New Norms on Related Party Transactions (RPTs)
- There are changes in rules for RPTs (Relative Party Transactions) to enhance transparency in all material dealings by company promoters and to ensure that business decisions are not against the interests of small and minority shareholders. We note here that an RPT is a business deal between two parties who are joined by a special relationship prior to a transaction being carried out. In simple words, it refers to transactions within group firms. The new norms say that a prior audit committee approval is now mandatory for all material RPTs. Moreover, all such transactions will need shareholder approval through a special resolution, with related parties abstaining from voting. SEBI has also widened the scope of definition of RPT, bringing transactions involving key management personnel within its scope.
New norms on Top Level remuneration
- To check the tendency of fixing unreasonably high compensations for promoters and top-level executives, the new norms have mandatory constitution of a nomination and remuneration committee with an independent chairman. Moreover, all companies will need to follow enhanced disclosures norms on remuneration. These disclosure norms mandate the company to disclose the ratio of remuneration of top executives to median remuneration.
Audit Committee and whistleblower mechanism
- The new norms expand the role of audit committee in listed firms and direct them to adopt a compulsory whistleblower mechanism to curb unfair business practices and protect the interest of minority stakeholders.
Conclusion
The above description makes it clear that SEBI has taken a welcome and much needed step to bring corporate governance in India at part with best norms globally.
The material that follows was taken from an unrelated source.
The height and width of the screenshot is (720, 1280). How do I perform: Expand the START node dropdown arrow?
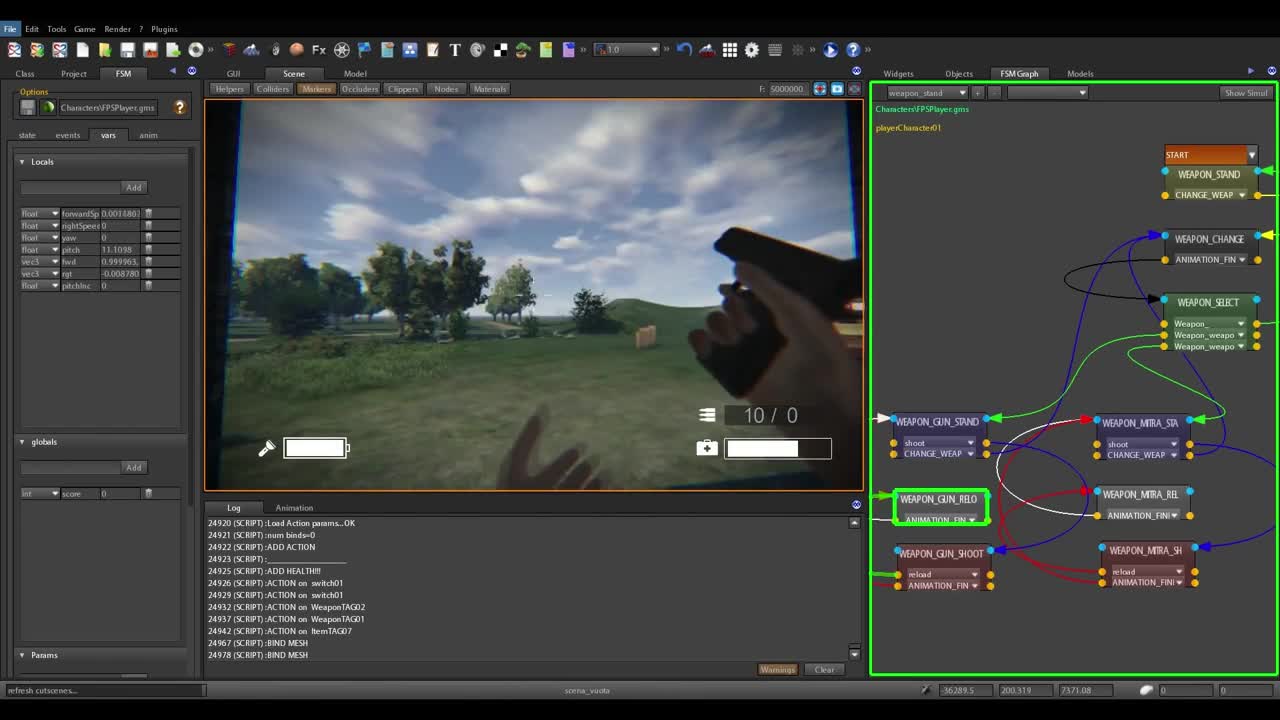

The norms such as separate meeting of independent directors, the establishment of a whistle blower mechanism, and greater scrutiny and disclosure of related-party transactions are on the right track. These will not only increase the confidence of shareholders but also make possible increased financing from the public. These norms will be easy to comply with for honest and ethical companies. The new norms make the life of the crooked companies difficult.